When handwriting is your only option…. Peter Lang

When researching Enterprise Content Management capture projects, the question of handwriting recognition comes up again and again — and many people aren’t sure what to expect.  More commonly, their expectations are unrealistic. They think there is no hope at all, ever. On the other end of the spectrum, some think that tiny fevered cursive scribblings from a rushed meeting can be scanned (or even faxed) and read with accuracy. In helping people think about their forms and the viability of capturing handwriting, I have a few simple guidelines to consider which seem to apply in a majority of cases.

  • Are handwritten forms really the only option?  If the form is available online, can the data be made “fillable” and then submitted directly to your database tables?  Can you let the user fill the form online and print, thus producing machine print and eliminating handwriting?  How about taking the data that a user entered and bar coding it (if the form must be printed rather than be submitted)?  Also helpful and sometimes overlooked:  prefilling form  data from your database through a merge process with a bar code index for retrieval of that same data.
  • Does your Capture software support ICR?  Intelligent Character Recognition (ICR) is what you need to read handwriting.  Optical Character Recognition (OCR) is much more common and is designed to read machine print.  Please don’t try to make it read handwriting – you won’t like the results!
  • Make sure the handwriting is constrained.
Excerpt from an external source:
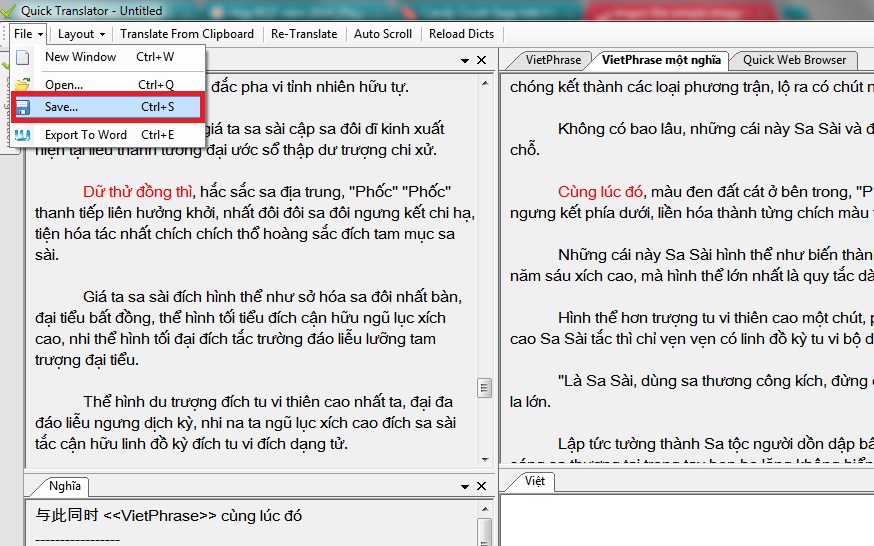Click the Export To Word icon
The width and height of the screenshot is (874, 546).
[22, 135]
Annoying? Perhaps. But making the person filling the form write in boxes sets you up for the most successful ICR results.  The catch phrase here could be “Curse the cursive”.  When a character is joined to another character it is faster to write.  However,  the ICR software really struggles to figure out where one character starts and another stops.  And here’s where recognition tanks.   With the real world example below, we can generally expect 100% recognition.

  • Ask for all caps handwriting. You can often tell your ICR engine to look for upper case characters only. This really

increases accuracy. And when the form filler forgets to write AS IF SHOUTING, you can often get OK results anyway.

  • Show them how! I know it may seem condescending, but consider this a helpful reminder to those who would blow through the blocks in a mad dash. Show users an example of the way to write in constrained print fields.  And here’s where you can tell them to use all-caps, and show it in your example.

  • Use key index values and database lookups! If there is an employee number, unique phone number, SSN/TaxID, or other unique ID for the person filling the form, use it whenever you can. Then perform a database lookup to confirm identity and optionally populate any other fields that you may need that happen to exist already in your database.
  • Less is More. People burn out on filling lengthy forms using constrained print fields.  Try to minimze the amount the need to write and careless handwriting will decrease.
  • Comb fields can work too. If you think all those constrained print boxes are just too hideous looking, try using comb fields instead. But remember, as soon as people ignore the combs and write cursively or sloppily, ICR results plummet.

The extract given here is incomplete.